Robust empirical evidence supports NES's competitiveness. On 40-D unconstrained and implicitly constrained benchmarks (Sphere, Rosenbrock, Cigar, Ellipsoid and their constrained variants), FM-NES outperforms xNES, CMA-ES, and resampling versions, especially on ridge-structured problems—yielding up to 1.8× speedup relative to DX-NES-IC. On high-dimensional separable and nonseparable functions (d up to 1000), CR-FM-NES and R1-NES achieve O(d) scaling and outperform diagonal CMA-ES competitors (Nomura et al., 2022, Sun et al., 2011). In discrete and mixed-integer testbeds, discrete NES and DX-NES-ICI provide superior success rates and require fewer evaluations when objective function contributions are dominated by continuous variables (Amin, 2024, Ikeda et al., 2023).

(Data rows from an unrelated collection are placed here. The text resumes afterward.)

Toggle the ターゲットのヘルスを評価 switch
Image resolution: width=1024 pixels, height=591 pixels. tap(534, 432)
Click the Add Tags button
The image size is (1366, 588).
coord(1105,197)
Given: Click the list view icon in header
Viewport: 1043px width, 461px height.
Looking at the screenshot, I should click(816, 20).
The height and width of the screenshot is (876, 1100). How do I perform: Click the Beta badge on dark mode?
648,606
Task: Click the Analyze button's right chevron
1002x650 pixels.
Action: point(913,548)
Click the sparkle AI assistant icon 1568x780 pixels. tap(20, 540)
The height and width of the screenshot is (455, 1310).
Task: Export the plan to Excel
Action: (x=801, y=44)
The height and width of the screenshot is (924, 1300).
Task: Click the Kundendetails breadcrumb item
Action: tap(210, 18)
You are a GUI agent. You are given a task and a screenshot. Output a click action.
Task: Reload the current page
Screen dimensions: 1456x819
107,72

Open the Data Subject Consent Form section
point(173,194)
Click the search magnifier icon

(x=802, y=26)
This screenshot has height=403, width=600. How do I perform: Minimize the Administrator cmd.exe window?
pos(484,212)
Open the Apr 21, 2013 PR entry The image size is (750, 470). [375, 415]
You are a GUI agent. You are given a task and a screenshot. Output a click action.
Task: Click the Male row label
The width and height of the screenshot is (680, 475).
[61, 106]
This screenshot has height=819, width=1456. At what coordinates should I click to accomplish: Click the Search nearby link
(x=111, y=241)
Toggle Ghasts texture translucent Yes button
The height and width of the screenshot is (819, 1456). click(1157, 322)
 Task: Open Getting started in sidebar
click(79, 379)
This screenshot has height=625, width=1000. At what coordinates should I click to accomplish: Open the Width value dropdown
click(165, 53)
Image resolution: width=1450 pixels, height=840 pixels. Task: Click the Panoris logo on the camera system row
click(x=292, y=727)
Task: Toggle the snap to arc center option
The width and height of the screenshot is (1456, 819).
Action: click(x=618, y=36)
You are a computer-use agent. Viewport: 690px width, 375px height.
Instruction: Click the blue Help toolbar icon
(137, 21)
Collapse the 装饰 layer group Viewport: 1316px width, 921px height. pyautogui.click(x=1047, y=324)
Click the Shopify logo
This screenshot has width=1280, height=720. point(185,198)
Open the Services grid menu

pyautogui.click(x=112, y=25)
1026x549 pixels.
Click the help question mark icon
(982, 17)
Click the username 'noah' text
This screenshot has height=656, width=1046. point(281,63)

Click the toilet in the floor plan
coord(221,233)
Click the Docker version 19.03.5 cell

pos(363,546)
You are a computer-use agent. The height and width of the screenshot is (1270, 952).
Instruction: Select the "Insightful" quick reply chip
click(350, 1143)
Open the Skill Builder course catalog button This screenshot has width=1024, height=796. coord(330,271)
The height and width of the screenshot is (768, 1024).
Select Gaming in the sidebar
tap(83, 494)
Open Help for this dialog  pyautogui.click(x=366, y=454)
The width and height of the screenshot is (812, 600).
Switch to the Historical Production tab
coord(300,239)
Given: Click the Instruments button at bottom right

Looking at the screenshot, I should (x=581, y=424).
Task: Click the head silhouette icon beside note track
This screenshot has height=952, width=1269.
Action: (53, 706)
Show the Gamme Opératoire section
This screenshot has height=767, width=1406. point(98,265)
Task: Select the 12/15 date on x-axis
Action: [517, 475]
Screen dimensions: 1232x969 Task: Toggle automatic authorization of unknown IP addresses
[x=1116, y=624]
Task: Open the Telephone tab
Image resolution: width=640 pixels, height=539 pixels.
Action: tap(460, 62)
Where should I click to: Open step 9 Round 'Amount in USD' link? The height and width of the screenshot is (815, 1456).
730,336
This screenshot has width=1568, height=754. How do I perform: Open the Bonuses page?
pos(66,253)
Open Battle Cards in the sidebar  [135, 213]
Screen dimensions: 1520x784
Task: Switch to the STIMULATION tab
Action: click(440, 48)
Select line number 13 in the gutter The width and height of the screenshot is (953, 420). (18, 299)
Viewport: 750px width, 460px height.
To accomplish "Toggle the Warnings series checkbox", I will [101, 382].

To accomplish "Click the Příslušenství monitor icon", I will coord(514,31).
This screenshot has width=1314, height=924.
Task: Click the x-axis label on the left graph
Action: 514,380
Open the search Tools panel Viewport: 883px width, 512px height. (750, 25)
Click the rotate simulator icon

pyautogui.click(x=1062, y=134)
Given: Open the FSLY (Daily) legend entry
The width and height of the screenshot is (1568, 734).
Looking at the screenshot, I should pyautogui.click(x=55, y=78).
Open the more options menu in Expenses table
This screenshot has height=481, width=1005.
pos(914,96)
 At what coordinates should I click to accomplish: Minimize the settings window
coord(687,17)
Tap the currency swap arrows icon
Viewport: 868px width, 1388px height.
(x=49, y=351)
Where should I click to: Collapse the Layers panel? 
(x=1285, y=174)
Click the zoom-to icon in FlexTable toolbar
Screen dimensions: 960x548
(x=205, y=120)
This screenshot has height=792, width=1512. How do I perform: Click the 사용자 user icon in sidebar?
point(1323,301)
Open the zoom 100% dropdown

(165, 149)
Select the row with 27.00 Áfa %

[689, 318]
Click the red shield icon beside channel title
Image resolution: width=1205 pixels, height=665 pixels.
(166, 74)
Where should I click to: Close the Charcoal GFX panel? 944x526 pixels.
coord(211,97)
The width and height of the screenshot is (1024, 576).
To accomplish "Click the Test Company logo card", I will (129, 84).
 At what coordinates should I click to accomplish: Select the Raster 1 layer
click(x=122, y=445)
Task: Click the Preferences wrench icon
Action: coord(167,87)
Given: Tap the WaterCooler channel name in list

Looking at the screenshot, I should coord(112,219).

ProbNES achieves 10–100× lower evaluation counts than CMA-ES and BO in sample-constrained hyperparameter optimization (Osselin et al., 9 Jul 2025).

Sample efficiency can be further enhanced via antithetic sampling, rank-based or distance-weighted weighting of samples, block-wise fitness baselines, importance mixing, and adaptive learning rate schedules (Sun et al., 2012, Wierstra et al., 2011).

Overall, NES offers a scalable, theoretically grounded, and adaptively parameterizable framework for black-box optimization, unifying stochastic search, information geometry, and covariance adaptation across a spectrum of structured, discrete, and high-dimensional problems. Continued research is extending the framework's sample efficiency (e.g., via probabilistic numerics), computational tractability, and applicability to domains requiring hybrid, discrete, or distributed decision making, and NES variants remain state-of-the-art in query-efficient optimization on both standard and emerging benchmarks.